> **Required work**:
Only lines that contain the word "computer" are to be returned from the data below.

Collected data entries
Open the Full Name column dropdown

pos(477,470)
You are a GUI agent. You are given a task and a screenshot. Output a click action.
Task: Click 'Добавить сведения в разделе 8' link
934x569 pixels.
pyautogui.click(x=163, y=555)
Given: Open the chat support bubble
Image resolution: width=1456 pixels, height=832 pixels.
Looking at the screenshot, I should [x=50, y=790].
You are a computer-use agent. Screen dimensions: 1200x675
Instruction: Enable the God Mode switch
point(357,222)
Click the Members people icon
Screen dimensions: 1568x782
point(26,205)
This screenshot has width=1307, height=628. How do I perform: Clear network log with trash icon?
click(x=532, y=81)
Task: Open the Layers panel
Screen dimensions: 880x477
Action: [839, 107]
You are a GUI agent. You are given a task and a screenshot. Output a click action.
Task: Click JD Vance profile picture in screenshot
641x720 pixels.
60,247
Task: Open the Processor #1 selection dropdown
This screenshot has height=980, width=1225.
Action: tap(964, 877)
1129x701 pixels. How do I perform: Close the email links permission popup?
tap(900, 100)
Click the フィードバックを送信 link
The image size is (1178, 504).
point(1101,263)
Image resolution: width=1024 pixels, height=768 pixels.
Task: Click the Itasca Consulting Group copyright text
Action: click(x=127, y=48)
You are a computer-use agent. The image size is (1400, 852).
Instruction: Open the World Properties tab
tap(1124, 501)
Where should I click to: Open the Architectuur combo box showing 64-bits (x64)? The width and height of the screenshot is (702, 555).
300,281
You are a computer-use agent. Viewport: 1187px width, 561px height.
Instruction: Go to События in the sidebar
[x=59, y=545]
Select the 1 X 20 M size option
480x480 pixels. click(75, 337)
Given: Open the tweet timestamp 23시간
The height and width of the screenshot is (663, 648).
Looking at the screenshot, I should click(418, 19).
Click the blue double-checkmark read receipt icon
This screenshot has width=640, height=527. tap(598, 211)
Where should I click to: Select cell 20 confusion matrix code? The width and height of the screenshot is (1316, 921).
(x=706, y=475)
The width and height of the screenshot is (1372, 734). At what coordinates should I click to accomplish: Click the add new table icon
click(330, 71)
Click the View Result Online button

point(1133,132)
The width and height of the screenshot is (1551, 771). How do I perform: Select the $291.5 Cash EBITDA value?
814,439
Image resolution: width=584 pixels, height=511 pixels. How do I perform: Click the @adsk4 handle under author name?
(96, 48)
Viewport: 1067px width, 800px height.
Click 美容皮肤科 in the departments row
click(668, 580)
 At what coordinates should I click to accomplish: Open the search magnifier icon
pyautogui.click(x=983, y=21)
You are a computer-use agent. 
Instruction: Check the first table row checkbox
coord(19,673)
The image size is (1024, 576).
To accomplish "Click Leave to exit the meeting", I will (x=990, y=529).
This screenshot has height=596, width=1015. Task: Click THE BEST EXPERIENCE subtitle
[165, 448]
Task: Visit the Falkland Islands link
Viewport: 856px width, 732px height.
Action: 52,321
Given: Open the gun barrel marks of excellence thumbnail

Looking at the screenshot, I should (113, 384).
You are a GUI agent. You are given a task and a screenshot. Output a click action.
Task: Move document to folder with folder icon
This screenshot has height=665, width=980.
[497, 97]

> **Output of the task**:
You are a computer-use agent. Screen dimensions: 1200x675
You are a computer-use agent. The image size is (1400, 852).
You are a computer-use agent. Viewport: 1187px width, 561px height.
You are a computer-use agent. 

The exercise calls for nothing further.